Directions.
Each line of the records is to be returned verbatim, with the images omitted.

Collected data entries:
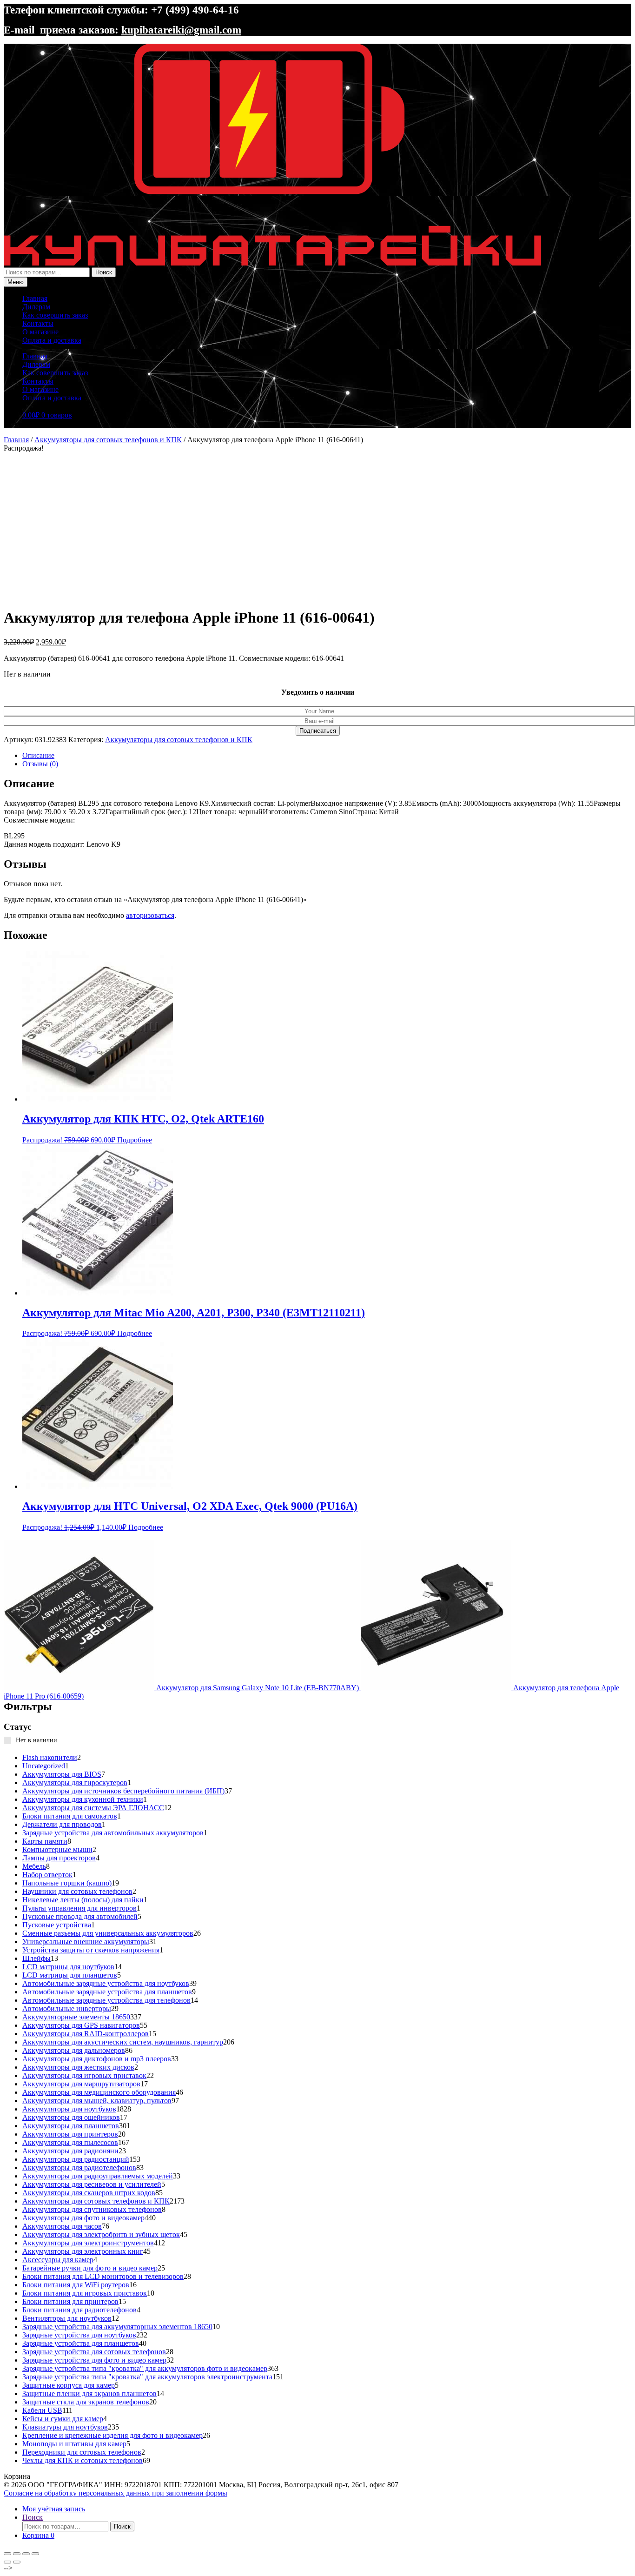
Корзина (38, 2535)
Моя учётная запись (53, 2509)
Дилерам (36, 307)
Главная (34, 298)
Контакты (37, 323)
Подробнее (134, 1140)
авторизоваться (150, 915)
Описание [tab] (38, 755)
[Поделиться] (26, 2553)
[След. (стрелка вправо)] (16, 2562)
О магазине (40, 332)
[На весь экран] (16, 2553)
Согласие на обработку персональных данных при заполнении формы (115, 2493)
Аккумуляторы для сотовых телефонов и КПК (108, 440)
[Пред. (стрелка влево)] (7, 2562)
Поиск (103, 272)
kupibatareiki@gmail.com (181, 30)
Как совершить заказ (55, 315)
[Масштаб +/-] (7, 2553)
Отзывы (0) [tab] (40, 764)
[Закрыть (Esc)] (35, 2553)
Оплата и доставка (51, 340)
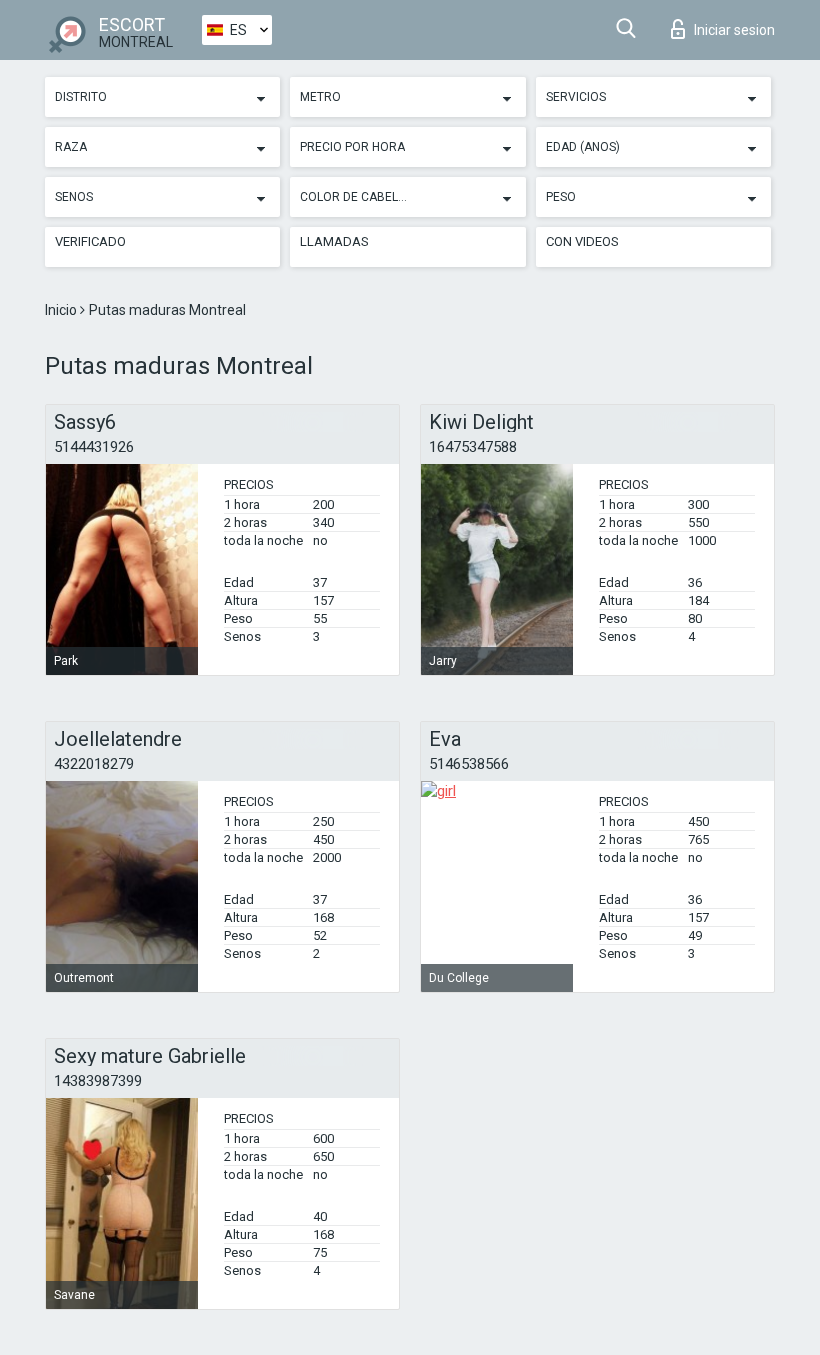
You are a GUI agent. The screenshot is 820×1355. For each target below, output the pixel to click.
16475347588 (473, 447)
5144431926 (94, 447)
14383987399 (98, 1081)
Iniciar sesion (734, 30)
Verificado (90, 241)
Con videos (582, 241)
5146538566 (469, 764)
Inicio (62, 310)
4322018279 (94, 764)
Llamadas (334, 241)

Solved exercise.
Корзина (38, 2535)
Моя учётная запись (53, 2509)
Дилерам (36, 307)
Главная (34, 298)
Контакты (37, 323)
Подробнее (134, 1140)
авторизоваться (150, 915)
Описание [tab] (38, 755)
[Поделиться] (26, 2553)
[След. (стрелка вправо)] (16, 2562)
О магазине (40, 332)
[На весь экран] (16, 2553)
Согласие на обработку персональных данных при заполнении формы (115, 2493)
Аккумуляторы для сотовых телефонов и КПК (108, 440)
[Пред. (стрелка влево)] (7, 2562)
Поиск (103, 272)
kupibatareiki@gmail.com (181, 30)
Как совершить заказ (55, 315)
[Масштаб +/-] (7, 2553)
Отзывы (0) [tab] (40, 764)
[Закрыть (Esc)] (35, 2553)
Оплата и доставка (51, 340)
You are a GUI agent. The screenshot is 820×1355. For each target below, output the pixel to click.
16475347588 (473, 447)
5144431926 (94, 447)
14383987399 (98, 1081)
Iniciar sesion (734, 30)
Verificado (90, 241)
Con videos (582, 241)
5146538566 (469, 764)
Inicio (62, 310)
4322018279 (94, 764)
Llamadas (334, 241)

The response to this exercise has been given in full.